[PATCH net v2 0/3] net/smc: Fixes for race in smc link group termination

From: Wen Gu
Date: Thu Jan 13 2022 - 03:36:55 EST


We encountered some crashes recently and they are caused by the
race between the access and free of link/link group in abnormal
smc link group termination.

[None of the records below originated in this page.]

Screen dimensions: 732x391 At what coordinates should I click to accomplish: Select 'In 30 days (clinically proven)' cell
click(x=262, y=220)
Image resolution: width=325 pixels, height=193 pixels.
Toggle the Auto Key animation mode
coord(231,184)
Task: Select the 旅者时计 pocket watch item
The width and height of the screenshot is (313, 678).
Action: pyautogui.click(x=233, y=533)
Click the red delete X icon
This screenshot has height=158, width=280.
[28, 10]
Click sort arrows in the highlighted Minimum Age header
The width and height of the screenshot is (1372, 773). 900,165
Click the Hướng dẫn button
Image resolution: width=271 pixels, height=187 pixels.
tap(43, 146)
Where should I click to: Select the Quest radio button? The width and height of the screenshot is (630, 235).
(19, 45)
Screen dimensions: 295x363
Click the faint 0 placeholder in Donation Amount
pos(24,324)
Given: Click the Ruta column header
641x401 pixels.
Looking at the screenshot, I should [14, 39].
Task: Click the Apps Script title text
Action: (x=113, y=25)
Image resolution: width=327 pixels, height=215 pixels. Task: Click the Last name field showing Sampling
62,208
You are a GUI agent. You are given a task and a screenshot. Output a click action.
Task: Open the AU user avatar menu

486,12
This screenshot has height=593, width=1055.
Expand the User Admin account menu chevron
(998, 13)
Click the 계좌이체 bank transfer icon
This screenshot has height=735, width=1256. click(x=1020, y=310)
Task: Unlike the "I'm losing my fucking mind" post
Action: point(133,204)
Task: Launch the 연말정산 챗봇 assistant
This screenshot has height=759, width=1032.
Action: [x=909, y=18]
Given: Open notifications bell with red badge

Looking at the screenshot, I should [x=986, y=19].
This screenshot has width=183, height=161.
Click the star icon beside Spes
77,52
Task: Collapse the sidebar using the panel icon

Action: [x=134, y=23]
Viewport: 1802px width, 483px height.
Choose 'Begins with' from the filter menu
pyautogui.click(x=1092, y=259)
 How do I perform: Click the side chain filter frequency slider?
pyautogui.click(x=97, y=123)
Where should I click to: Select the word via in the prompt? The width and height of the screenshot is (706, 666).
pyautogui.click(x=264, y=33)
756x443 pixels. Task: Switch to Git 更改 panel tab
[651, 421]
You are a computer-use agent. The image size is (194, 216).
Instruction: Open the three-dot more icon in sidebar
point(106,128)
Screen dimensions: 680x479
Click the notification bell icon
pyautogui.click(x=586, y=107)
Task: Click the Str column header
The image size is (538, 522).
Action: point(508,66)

The crashes can be reproduced in
frequent abnormal link group termination, like setting RNICs up/down.

This set of patches tries to fix this by extending the life cycle
of link/link group to ensure that they won't be referred to after
cleared or freed.

v1 -> v2:
- Improve some comments.

- Move codes of waking up lgrs_deleted wait queue from smc_lgr_free()
to __smc_lgr_free().

- Move codes of waking up links_deleted wait queue from smcr_link_clear()
to __smcr_link_clear().

- Move codes of smc_ibdev_cnt_dec() and put_device() from smcr_link_clear()
to __smcr_link_clear()

- Move smc_lgr_put() to the end of __smcr_link_clear().

- Call smc_lgr_put() after 'out' tag in smcr_link_init() when link
initialization fails.

- Modify the location where smc connection holds the lgr or link.

before:
* hold lgr in smc_lgr_register_conn().
* hold link in smcr_lgr_conn_assign_link().
after:
* hold both lgr and link in smc_conn_create().

Modify the location to symmetrical with the place where smc connections
put the lgr or link, which is smc_conn_free().

- Initialize conn->freed as zero in smc_conn_create().

Wen Gu (3):
net/smc: Resolve the race between link group access and termination
net/smc: Introduce a new conn->lgr validity check helper
net/smc: Resolve the race between SMC-R link access and clear

net/smc/af_smc.c | 6 ++-
net/smc/smc.h | 1 +
net/smc/smc_cdc.c | 3 +-
net/smc/smc_clc.c | 2 +-
net/smc/smc_core.c | 120 +++++++++++++++++++++++++++++++++++++++++------------
net/smc/smc_core.h | 12 ++++++
net/smc/smc_diag.c | 6 +--
7 files changed, 118 insertions(+), 32 deletions(-)

--
1.8.3.1